Triple-negative breast cancer is considered the worst because it is more aggressive, higher grade, and has a higher mitotic index, meaning the cancer cells divide quickly, researcher Dr. Giuliana Noratto said in a news release. All these characteristics make it more likely to spread to distant organs and recur compared to other breast cancer types.

How the study was designed

To explore this, researchers used a mouse model designed to mimic aggressive breast cancer. The animals were divided into four groups: a control group, one that received anthocyanins before tumor development, one treated with chemotherapy after tumors formed, and a final group that received both anthocyanins and chemotherapy.

This setup allowed scientists to look at anthocyanins from multiple angles as a preventive strategy and as a potential complement to standard treatment.

In addition to tracking tumor growth, the team also examined metastasis, or how cancer spreads to other organs. They analyzed gene expression within tumors to understand how these compounds might be influencing cancer at a molecular level, including genes tied to metastasis and resistance to therapy.

What the researchers found

The results pointed to several notable effects. Mice that received anthocyanins before tumor implantation showed slower tumor growth without signs of toxicity. When combined with chemotherapy, the treatment appeared to slow tumor growth earlier compared to chemotherapy alone, while also allowing the animals to maintain body weight.

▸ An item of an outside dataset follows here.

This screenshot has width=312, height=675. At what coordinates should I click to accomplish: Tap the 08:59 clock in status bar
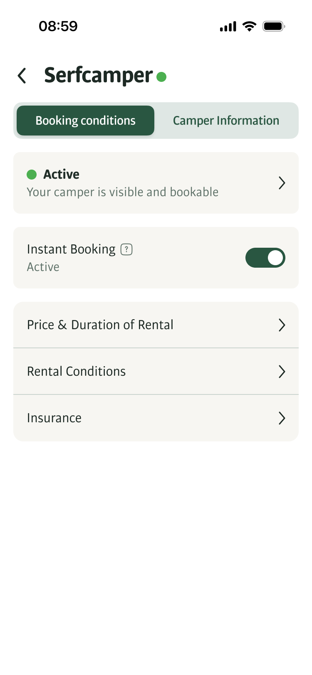pyautogui.click(x=58, y=26)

The study also found that anthocyanins reduced cancer spread to multiple organs, including the lungs, and lowered the incidence and extent of metastases in other areas.

On a molecular level, the compounds were linked to decreased activity in genes associated with metastasis and therapy resistance. This suggests they may influence how cancer cells grow, spread, and respond to treatment.

While the findings highlight a promising area of research, the study was conducted in animals, and further investigation is needed to understand how these results might translate to humans.